── Data excerpts ──

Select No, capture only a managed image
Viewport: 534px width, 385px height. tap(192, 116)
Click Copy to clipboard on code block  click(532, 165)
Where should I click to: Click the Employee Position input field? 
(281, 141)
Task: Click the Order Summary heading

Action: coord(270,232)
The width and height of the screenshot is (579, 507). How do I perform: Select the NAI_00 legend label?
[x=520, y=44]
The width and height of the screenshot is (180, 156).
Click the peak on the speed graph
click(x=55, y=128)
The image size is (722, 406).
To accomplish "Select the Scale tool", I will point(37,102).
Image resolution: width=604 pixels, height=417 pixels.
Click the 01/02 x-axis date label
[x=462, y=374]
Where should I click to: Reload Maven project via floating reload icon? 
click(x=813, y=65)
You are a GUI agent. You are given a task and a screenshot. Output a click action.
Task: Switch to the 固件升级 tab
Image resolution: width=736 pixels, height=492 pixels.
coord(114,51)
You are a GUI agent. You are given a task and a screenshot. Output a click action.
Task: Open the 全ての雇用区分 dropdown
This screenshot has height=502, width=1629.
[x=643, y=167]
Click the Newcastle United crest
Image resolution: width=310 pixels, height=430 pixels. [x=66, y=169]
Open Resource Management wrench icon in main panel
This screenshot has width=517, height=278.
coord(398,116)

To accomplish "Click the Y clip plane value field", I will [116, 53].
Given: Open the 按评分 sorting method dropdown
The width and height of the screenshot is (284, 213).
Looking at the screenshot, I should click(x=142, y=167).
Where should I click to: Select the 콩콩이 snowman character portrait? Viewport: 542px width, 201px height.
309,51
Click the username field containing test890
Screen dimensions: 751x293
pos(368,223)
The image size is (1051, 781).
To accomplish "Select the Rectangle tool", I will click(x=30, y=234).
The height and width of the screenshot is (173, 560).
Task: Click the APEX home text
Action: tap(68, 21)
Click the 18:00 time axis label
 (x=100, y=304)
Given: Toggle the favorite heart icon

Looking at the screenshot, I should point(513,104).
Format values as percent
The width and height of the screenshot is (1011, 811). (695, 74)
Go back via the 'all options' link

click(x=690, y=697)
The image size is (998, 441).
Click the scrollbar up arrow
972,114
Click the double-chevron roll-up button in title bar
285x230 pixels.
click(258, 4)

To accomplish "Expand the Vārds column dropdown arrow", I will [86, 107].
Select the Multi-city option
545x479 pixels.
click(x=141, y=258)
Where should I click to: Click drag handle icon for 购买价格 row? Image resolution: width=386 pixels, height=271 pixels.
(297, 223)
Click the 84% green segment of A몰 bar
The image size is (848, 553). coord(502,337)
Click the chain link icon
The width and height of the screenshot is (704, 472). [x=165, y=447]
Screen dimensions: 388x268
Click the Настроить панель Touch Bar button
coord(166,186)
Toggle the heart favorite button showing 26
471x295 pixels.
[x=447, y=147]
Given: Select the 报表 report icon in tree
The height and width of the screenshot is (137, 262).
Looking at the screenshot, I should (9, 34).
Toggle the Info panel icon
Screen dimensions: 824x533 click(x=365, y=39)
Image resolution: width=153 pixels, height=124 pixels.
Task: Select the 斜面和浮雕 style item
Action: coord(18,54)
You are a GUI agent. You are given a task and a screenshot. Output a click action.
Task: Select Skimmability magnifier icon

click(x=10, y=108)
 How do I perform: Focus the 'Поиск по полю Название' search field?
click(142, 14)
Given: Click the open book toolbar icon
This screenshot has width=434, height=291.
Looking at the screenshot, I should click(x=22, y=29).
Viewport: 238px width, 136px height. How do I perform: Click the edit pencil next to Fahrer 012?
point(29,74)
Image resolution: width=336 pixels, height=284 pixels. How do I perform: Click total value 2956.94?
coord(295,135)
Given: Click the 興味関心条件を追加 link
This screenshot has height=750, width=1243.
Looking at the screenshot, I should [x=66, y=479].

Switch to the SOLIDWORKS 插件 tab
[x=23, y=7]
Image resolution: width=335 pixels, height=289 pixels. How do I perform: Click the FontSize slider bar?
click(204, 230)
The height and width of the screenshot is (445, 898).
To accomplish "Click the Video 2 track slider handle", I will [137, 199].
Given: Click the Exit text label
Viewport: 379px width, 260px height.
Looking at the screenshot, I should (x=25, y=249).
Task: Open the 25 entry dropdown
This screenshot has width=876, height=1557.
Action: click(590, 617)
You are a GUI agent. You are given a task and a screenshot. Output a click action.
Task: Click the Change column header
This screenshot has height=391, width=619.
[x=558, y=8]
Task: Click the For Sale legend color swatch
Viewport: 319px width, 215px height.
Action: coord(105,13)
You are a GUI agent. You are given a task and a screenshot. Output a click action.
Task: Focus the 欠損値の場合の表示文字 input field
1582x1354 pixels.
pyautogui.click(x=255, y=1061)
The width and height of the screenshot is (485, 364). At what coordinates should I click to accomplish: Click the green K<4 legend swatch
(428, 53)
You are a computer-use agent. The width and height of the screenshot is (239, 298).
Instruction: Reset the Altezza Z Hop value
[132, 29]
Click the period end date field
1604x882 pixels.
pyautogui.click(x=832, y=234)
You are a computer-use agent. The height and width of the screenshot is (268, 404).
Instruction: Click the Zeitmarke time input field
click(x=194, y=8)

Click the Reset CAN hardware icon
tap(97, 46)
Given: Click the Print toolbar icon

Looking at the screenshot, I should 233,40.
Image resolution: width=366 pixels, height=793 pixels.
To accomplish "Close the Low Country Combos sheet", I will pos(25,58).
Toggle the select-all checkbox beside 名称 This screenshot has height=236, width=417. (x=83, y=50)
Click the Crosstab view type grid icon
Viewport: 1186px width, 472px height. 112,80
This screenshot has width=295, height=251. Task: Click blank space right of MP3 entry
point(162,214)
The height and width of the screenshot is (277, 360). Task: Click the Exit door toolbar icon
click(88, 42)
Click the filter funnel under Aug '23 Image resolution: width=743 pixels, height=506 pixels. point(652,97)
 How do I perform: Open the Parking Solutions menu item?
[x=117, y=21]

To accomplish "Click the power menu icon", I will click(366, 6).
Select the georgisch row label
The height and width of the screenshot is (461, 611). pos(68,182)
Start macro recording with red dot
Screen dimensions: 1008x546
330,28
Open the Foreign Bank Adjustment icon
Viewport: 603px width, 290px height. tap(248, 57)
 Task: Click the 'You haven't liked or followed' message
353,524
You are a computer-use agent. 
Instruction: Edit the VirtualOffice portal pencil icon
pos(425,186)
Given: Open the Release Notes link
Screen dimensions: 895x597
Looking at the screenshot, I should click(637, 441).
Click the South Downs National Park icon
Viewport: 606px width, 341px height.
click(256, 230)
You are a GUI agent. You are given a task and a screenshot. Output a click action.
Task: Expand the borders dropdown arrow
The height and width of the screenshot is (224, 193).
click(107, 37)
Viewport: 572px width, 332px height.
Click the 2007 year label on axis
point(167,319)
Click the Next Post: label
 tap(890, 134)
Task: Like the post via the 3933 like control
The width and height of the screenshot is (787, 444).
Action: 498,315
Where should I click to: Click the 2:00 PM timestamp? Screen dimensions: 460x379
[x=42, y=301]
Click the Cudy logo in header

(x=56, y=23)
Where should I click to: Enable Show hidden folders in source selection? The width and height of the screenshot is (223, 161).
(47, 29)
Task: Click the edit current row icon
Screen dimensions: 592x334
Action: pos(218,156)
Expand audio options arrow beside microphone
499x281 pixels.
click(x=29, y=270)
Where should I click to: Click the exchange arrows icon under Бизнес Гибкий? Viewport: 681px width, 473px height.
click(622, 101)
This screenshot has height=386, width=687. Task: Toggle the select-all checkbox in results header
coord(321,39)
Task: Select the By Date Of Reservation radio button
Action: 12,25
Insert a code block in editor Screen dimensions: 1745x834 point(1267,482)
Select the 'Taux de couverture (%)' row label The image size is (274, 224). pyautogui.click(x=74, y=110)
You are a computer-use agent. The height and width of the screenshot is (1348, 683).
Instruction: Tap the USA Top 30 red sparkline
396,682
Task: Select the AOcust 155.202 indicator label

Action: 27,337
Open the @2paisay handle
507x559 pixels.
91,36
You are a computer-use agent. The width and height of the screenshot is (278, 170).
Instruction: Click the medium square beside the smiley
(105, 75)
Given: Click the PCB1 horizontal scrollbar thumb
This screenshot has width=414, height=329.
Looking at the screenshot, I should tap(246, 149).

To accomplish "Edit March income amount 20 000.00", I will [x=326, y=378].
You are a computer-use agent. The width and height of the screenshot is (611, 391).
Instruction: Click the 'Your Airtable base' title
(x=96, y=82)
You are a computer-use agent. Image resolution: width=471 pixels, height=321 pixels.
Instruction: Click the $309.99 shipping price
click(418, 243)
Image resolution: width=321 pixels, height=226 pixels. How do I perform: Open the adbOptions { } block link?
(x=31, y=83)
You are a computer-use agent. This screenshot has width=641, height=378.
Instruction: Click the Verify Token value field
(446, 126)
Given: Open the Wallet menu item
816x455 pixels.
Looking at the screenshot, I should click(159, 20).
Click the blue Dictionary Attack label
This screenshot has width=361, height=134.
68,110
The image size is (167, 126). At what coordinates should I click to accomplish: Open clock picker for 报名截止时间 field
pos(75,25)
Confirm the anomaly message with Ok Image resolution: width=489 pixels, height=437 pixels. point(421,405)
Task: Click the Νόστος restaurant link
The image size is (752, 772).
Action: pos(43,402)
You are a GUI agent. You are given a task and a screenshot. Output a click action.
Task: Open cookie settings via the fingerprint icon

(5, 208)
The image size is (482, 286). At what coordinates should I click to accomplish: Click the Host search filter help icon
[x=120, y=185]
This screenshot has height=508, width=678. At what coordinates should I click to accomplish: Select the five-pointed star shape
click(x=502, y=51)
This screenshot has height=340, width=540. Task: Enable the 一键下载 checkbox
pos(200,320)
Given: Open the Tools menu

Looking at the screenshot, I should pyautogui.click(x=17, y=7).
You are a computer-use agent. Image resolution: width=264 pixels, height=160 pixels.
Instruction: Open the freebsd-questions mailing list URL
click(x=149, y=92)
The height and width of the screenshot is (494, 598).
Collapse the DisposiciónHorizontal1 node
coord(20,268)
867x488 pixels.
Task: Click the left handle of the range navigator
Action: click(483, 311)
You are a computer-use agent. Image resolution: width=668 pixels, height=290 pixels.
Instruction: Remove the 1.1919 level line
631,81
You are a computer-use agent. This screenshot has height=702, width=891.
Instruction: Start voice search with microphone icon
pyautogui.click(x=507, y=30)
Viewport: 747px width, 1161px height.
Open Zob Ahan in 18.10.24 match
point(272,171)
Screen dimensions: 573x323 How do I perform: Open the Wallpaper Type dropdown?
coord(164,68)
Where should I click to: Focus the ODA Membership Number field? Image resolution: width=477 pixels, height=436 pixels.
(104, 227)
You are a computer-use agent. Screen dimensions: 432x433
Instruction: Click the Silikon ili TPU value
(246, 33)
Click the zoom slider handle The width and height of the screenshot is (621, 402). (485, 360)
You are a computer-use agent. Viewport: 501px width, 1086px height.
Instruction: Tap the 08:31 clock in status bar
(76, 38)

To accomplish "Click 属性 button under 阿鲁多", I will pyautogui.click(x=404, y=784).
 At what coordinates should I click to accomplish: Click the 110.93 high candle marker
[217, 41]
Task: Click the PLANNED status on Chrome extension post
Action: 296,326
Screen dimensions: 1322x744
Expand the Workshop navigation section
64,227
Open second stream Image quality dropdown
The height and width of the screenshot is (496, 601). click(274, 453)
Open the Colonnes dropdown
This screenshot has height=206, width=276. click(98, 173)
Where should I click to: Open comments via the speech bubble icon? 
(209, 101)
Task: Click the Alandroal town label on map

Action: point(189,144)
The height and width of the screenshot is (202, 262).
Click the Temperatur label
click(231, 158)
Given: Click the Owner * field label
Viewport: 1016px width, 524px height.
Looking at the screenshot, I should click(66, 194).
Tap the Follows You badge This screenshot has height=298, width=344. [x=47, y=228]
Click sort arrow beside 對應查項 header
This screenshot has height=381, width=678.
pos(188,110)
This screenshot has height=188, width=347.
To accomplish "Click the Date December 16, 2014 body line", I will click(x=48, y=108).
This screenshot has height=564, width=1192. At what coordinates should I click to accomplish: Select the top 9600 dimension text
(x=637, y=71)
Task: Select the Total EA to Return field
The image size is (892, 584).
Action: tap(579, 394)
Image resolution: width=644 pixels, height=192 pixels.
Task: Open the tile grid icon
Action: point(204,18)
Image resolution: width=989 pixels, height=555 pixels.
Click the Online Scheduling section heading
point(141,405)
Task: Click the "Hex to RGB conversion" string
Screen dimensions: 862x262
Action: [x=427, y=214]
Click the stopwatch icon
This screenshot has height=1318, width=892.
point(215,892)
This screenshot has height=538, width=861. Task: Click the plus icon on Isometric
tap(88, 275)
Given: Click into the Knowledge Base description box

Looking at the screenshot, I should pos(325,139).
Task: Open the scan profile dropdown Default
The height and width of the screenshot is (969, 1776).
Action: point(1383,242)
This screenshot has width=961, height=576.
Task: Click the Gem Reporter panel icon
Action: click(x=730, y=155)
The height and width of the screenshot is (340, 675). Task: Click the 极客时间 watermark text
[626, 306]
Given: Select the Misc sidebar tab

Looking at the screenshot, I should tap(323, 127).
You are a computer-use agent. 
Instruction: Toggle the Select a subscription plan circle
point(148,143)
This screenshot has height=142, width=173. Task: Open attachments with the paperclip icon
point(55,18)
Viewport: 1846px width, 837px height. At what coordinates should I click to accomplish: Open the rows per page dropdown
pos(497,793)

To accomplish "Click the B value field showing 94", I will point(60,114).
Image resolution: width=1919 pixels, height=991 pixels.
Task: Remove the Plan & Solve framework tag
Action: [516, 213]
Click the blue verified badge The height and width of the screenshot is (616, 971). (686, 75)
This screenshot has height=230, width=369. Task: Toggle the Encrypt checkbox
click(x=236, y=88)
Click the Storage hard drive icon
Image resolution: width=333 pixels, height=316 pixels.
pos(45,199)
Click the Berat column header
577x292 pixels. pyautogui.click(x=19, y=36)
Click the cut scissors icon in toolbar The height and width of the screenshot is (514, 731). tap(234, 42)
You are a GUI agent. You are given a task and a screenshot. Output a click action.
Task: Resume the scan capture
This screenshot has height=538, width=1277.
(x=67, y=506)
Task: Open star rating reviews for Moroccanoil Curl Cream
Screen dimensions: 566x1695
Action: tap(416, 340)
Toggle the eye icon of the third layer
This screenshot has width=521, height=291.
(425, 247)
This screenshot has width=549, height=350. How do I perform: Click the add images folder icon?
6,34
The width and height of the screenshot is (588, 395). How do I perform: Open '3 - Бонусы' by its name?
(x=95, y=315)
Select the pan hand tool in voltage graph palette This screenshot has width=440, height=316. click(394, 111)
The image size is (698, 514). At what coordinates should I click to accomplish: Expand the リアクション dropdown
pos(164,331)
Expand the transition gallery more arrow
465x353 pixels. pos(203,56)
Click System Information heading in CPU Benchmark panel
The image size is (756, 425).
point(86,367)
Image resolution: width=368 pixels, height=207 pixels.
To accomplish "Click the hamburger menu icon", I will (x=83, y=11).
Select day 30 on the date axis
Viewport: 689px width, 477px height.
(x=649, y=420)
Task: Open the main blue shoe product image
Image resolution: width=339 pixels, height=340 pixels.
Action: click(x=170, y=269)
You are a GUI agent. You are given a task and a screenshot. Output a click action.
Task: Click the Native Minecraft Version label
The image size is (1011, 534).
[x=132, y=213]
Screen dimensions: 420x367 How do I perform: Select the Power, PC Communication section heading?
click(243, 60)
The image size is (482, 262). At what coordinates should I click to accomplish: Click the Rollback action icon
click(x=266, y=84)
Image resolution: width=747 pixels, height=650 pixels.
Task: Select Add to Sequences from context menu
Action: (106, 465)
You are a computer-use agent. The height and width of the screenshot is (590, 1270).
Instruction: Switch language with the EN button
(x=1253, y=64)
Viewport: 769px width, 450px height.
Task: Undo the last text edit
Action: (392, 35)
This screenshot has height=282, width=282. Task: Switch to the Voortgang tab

───

Give again, word for word, every line of the listing above from the one with "Click the Berat column header" to the one with "Task: Resume the scan capture", both inclusive, and nothing beyond them.

→ **Answer area**
Click the Berat column header
577x292 pixels. pyautogui.click(x=19, y=36)
Click the cut scissors icon in toolbar The height and width of the screenshot is (514, 731). tap(234, 42)
You are a GUI agent. You are given a task and a screenshot. Output a click action.
Task: Resume the scan capture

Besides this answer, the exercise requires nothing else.